When the inverter output is low, the NMOS transistor of the inverter's output stage effectively connects the output to ground. You can look in the datasheet for the maximum sinking current to get an estimate of how fast it can discharge \$C_T\$.

What can I do to make the discharge faster so I can make the negative edge more vertical?

Reduce \$C_T\$.

You'd then have to increase \$R_T\$ to compensate if you want to keep the rising edge time the same.

To go really fast, the diode might become important and you might want to look for a faster-switching diode (but I haven't looked at the 1N4148 specs---it might already be fast enough).

Edit: I checked the 1N4148 specs. Fairchild specs it with 4 ns reverse recovery time. This spec doesn't slow down the maximum switching rate of your circuit, but it does limit how fast you can go and still maintain the sawtooth waveform shape (slow rising edge and fast falling edge).

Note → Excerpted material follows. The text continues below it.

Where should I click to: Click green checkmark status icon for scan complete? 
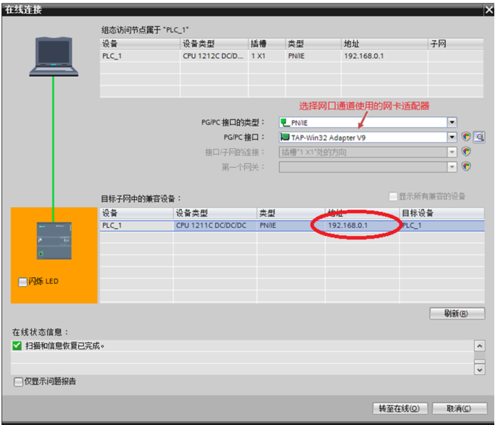pos(17,346)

With this diode if you try to make your sawtooth faster than maybe 10 MHz, you'll probably see noticeable distortion due the diode's reverse recovery feature. The initial ~4 ns of the rising edge will be faster than the desired ramp rate.

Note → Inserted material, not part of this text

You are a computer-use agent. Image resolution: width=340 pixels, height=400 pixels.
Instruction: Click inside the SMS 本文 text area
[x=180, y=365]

Can I go for hundreds of MHz?

I would guess that 100 MHz is doable. Much higher than that is probably quite challenging if it's possible at all.

With 2.2 ns propagatin delay, 227 MHz will be the absolute limit.

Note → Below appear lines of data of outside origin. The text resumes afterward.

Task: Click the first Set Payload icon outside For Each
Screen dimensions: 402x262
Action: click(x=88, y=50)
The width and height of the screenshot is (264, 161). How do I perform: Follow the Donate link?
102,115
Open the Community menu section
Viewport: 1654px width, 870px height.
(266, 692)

Is the high charging current (for R_T being so low) too much for the C_T to charge at a consistent time?

I'm not sure what you mean by this question. You will probably see the discharge time vary a bit if the IC's temperature changes. The charging time probably has more to do with the stability of the Schmitt trigger's thresholds, the stability of Vcc, and the stability of \$R_T\$.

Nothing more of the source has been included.